+++ Stored data +++

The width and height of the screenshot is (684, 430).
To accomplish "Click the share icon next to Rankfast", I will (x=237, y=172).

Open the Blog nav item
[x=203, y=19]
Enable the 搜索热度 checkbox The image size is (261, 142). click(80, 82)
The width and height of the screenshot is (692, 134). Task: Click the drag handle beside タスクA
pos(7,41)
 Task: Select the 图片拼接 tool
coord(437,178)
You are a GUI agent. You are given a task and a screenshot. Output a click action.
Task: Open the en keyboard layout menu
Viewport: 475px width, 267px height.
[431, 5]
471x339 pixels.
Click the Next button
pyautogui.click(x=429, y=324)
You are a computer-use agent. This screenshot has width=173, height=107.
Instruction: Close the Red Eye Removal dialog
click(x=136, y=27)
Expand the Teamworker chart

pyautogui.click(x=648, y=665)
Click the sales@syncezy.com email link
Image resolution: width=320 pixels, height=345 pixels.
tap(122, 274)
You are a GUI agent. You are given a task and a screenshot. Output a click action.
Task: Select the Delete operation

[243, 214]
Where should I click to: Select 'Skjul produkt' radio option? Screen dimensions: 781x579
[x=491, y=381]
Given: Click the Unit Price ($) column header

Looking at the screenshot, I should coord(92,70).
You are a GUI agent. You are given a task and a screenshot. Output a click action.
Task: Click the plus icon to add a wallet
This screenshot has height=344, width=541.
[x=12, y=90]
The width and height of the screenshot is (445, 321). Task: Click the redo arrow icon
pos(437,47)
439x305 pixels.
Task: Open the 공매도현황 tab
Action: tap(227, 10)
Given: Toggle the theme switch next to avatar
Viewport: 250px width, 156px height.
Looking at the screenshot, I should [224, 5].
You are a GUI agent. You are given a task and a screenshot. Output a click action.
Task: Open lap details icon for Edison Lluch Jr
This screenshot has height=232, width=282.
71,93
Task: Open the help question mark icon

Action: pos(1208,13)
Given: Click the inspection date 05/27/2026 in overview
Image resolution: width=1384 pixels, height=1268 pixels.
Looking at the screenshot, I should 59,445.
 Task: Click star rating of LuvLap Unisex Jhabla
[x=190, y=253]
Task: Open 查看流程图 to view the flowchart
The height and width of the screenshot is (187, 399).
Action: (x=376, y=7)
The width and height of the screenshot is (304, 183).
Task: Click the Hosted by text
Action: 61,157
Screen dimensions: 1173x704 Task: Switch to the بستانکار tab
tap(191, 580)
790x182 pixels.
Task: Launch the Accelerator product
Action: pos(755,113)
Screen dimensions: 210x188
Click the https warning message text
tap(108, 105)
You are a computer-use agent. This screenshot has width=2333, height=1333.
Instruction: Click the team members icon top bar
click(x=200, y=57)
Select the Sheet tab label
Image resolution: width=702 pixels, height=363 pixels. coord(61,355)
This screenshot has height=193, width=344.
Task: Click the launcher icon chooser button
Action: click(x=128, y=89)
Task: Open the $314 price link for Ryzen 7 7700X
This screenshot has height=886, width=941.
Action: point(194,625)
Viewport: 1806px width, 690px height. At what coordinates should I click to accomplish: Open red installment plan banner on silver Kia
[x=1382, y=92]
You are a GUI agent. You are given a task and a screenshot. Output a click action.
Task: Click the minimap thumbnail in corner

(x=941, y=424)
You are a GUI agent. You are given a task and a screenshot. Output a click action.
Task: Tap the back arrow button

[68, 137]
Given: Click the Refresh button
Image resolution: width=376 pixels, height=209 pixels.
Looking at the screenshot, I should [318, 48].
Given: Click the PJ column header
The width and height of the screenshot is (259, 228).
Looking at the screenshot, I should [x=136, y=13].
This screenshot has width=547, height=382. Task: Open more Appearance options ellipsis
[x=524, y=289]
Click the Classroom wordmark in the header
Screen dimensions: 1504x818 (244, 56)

+++

— What this task involves —
Without altering a single character, write out every record above.

— Response for this exercise —
The width and height of the screenshot is (684, 430).
To accomplish "Click the share icon next to Rankfast", I will (x=237, y=172).

Open the Blog nav item
[x=203, y=19]
Enable the 搜索热度 checkbox The image size is (261, 142). click(80, 82)
The width and height of the screenshot is (692, 134). Task: Click the drag handle beside タスクA
pos(7,41)
 Task: Select the 图片拼接 tool
coord(437,178)
You are a GUI agent. You are given a task and a screenshot. Output a click action.
Task: Open the en keyboard layout menu
Viewport: 475px width, 267px height.
[431, 5]
471x339 pixels.
Click the Next button
pyautogui.click(x=429, y=324)
You are a computer-use agent. This screenshot has width=173, height=107.
Instruction: Close the Red Eye Removal dialog
click(x=136, y=27)
Expand the Teamworker chart

pyautogui.click(x=648, y=665)
Click the sales@syncezy.com email link
Image resolution: width=320 pixels, height=345 pixels.
tap(122, 274)
You are a GUI agent. You are given a task and a screenshot. Output a click action.
Task: Select the Delete operation

[243, 214]
Where should I click to: Select 'Skjul produkt' radio option? Screen dimensions: 781x579
[x=491, y=381]
Given: Click the Unit Price ($) column header

Looking at the screenshot, I should coord(92,70).
You are a GUI agent. You are given a task and a screenshot. Output a click action.
Task: Click the plus icon to add a wallet
This screenshot has height=344, width=541.
[x=12, y=90]
The width and height of the screenshot is (445, 321). Task: Click the redo arrow icon
pos(437,47)
439x305 pixels.
Task: Open the 공매도현황 tab
Action: tap(227, 10)
Given: Toggle the theme switch next to avatar
Viewport: 250px width, 156px height.
Looking at the screenshot, I should [224, 5].
You are a GUI agent. You are given a task and a screenshot. Output a click action.
Task: Open lap details icon for Edison Lluch Jr
This screenshot has height=232, width=282.
71,93
Task: Open the help question mark icon

Action: pos(1208,13)
Given: Click the inspection date 05/27/2026 in overview
Image resolution: width=1384 pixels, height=1268 pixels.
Looking at the screenshot, I should 59,445.
 Task: Click star rating of LuvLap Unisex Jhabla
[x=190, y=253]
Task: Open 查看流程图 to view the flowchart
The height and width of the screenshot is (187, 399).
Action: (x=376, y=7)
The width and height of the screenshot is (304, 183).
Task: Click the Hosted by text
Action: 61,157
Screen dimensions: 1173x704 Task: Switch to the بستانکار tab
tap(191, 580)
790x182 pixels.
Task: Launch the Accelerator product
Action: pos(755,113)
Screen dimensions: 210x188
Click the https warning message text
tap(108, 105)
You are a computer-use agent. This screenshot has width=2333, height=1333.
Instruction: Click the team members icon top bar
click(x=200, y=57)
Select the Sheet tab label
Image resolution: width=702 pixels, height=363 pixels. coord(61,355)
This screenshot has height=193, width=344.
Task: Click the launcher icon chooser button
Action: click(x=128, y=89)
Task: Open the $314 price link for Ryzen 7 7700X
This screenshot has height=886, width=941.
Action: point(194,625)
Viewport: 1806px width, 690px height. At what coordinates should I click to accomplish: Open red installment plan banner on silver Kia
[x=1382, y=92]
You are a GUI agent. You are given a task and a screenshot. Output a click action.
Task: Click the minimap thumbnail in corner

(x=941, y=424)
You are a GUI agent. You are given a task and a screenshot. Output a click action.
Task: Tap the back arrow button

[68, 137]
Given: Click the Refresh button
Image resolution: width=376 pixels, height=209 pixels.
Looking at the screenshot, I should [318, 48].
Given: Click the PJ column header
The width and height of the screenshot is (259, 228).
Looking at the screenshot, I should [x=136, y=13].
This screenshot has width=547, height=382. Task: Open more Appearance options ellipsis
[x=524, y=289]
Click the Classroom wordmark in the header
Screen dimensions: 1504x818 (244, 56)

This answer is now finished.